In the absence of a fair review process that complies with international and military law, there is no reason to feel confident that everyone detained at Bagram deserves to be there. The administration should focus on putting such a process in place, instead of wasting its energies in an appeal that simply recycles extravagant claims of executive power and perpetuates the detention policies of the Bush administration.
The growing opposition to Obama’s policies on habeas, executive “state secrets” privilege, and other positions aimed at strengthening the Bush-era stand on Executive power, was described by Glenn Greenwald in an article today:
Even for the hardest-core Obama loyalists, it’s rather difficult to attribute these increasingly harsh condemnations of Obama’s civil liberties, secrecy and executive power abuses to bad motives or ignorance when they’re coming from the likes of Russ Feingold, TalkingPointsMemo, the Center for American Progress, Nancy Pelosi, EFF, the ACLU, The New York Times Editorial Board, Keith Olbermann, Jonathan Turley, The American Prospect, Bruce Fein, Digby, along with some of the most enthusiastic Obama supporters and a bevvy of liberal law professors and international law experts — those who were most venerated by progressives during the Bush era on questions of the Constitution and executive power….
There is, as Pelosi said this week, clearly a strong aversion — one might say “desperation” — on the part of the Obama White House to avoid anything that could increase the pressure to commence investigations and prosecutions of Bush crimes. As Slate’s Dahlia Lithwick succinctly put it: “by keeping the worst of the Bush administration’s secrets hidden, the Obama Justice Department can defer awkward questions about prosecuting the wrongdoers”….
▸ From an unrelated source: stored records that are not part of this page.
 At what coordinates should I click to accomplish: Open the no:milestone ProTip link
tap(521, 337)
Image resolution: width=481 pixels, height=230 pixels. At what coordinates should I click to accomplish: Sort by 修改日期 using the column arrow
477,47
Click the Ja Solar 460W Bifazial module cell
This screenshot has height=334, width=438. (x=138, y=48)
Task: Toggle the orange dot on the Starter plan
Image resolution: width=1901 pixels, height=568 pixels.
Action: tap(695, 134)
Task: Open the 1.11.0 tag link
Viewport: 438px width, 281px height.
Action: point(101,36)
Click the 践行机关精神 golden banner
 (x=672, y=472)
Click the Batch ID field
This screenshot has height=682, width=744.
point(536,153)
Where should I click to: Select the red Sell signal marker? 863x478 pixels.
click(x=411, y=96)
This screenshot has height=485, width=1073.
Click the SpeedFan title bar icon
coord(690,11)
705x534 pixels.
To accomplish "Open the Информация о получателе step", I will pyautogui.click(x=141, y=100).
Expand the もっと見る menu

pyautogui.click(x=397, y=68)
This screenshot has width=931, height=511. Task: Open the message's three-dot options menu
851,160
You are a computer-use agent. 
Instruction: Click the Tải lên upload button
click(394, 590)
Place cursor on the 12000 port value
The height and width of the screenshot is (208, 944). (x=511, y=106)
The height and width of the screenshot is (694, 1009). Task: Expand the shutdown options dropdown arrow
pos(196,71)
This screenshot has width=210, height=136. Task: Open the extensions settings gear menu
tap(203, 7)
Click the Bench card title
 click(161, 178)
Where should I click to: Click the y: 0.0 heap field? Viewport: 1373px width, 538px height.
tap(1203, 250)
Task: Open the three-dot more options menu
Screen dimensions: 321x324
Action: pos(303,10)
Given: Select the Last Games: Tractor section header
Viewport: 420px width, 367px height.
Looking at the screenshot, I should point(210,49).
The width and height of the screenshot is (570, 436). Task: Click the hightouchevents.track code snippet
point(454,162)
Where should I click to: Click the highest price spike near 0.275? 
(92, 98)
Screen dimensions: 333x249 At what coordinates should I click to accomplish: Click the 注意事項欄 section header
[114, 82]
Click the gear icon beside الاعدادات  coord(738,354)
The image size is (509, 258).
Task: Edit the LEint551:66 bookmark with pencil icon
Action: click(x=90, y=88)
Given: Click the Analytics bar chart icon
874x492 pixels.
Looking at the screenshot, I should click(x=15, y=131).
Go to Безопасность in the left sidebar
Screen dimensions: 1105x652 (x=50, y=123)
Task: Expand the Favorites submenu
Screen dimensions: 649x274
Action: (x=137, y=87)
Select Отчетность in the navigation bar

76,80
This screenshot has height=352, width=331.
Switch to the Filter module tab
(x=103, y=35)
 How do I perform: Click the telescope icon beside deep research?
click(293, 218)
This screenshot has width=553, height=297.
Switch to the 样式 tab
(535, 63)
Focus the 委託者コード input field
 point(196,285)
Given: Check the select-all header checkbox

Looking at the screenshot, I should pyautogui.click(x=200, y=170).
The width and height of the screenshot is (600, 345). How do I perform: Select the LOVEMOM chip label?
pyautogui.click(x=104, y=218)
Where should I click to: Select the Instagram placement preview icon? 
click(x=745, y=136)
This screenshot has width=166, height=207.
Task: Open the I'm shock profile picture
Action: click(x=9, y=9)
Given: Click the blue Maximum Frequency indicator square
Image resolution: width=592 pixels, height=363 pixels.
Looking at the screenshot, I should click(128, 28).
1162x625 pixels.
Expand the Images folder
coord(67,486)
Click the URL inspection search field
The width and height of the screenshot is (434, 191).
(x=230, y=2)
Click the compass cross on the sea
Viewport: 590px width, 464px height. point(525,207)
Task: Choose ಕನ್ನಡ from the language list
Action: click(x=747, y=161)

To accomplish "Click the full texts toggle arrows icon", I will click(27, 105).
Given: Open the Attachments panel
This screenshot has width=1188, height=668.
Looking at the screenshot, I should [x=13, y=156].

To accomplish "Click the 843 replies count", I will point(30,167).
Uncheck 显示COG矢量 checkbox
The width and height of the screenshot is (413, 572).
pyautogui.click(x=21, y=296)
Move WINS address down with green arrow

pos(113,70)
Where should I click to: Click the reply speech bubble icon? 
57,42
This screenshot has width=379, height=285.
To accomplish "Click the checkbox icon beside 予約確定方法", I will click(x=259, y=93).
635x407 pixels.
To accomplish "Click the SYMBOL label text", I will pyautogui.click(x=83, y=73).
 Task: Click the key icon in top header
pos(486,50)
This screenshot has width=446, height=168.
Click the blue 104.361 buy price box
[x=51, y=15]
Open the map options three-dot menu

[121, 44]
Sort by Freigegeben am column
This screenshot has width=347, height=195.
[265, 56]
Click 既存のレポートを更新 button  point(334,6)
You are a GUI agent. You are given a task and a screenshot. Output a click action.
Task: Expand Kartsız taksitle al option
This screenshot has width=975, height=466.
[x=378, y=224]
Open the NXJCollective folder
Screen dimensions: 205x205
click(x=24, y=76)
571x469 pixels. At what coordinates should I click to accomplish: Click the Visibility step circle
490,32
And Howard Fineman was likely correct when he told Olbermann on Tuesday night that Obama is petrified of alienating the permanent intelligence and military establishments in Washington which might be alarmed by any attempt to abandon these vast powers, particularly where reversing course could raise the likelihood of prosecutions.
From one standpoint it doesn’t matter what the origins of Obama’s motives, his arguments are simply wrong. But from another standpoint, it does matter a great deal, as it educates the citizen about the true underlying power relationships in this country.
Imagine, the President of the United States is beholden to, if not in thrall, to the Pentagon and intelligence agencies, so much so that he would argue anti-democratic and anti-Constitutional arguments redolent of the Bush-era Executive power grab. That’s a dangerous situation, but it is most likely the situation the country is in.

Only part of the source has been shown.